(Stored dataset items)
-=-=-

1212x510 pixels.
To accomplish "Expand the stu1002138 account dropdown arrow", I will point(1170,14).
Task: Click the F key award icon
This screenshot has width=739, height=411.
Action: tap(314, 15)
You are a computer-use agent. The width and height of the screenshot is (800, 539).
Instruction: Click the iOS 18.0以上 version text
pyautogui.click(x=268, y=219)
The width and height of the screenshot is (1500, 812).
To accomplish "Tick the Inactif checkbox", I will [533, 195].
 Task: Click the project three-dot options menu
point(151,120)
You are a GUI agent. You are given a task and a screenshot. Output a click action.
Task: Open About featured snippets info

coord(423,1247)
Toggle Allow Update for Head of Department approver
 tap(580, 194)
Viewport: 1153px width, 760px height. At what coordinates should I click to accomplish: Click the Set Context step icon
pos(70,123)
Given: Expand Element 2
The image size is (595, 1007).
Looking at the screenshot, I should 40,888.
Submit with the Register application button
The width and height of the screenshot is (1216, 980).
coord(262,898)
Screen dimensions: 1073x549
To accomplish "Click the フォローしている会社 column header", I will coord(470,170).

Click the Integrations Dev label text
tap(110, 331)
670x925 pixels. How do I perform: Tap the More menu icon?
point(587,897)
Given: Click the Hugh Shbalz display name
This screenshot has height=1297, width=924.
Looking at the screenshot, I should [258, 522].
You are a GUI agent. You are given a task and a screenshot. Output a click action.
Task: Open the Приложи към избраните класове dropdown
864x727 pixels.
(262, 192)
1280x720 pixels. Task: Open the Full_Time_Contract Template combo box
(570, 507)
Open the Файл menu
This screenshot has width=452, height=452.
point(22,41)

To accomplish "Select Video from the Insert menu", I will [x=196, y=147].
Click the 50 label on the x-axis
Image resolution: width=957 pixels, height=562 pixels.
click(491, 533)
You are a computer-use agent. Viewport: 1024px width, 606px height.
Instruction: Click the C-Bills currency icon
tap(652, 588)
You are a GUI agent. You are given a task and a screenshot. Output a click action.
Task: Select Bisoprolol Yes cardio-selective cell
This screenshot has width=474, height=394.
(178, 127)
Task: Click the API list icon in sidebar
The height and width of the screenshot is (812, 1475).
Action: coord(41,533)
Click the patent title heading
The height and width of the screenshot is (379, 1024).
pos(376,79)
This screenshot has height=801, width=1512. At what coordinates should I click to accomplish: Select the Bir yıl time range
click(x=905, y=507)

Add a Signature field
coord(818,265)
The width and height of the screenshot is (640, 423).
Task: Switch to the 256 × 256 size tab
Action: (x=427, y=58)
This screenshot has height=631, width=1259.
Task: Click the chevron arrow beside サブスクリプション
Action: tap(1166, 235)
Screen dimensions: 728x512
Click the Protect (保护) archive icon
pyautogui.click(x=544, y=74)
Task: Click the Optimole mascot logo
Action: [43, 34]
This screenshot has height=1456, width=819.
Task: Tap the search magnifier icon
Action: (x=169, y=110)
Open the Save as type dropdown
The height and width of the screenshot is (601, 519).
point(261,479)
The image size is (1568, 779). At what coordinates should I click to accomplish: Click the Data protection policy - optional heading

-=-=-

§ Problem: Go line by line through the records and copy those that contain the word "dimensions".

§ Exercise output:
Screen dimensions: 1073x549
Screen dimensions: 728x512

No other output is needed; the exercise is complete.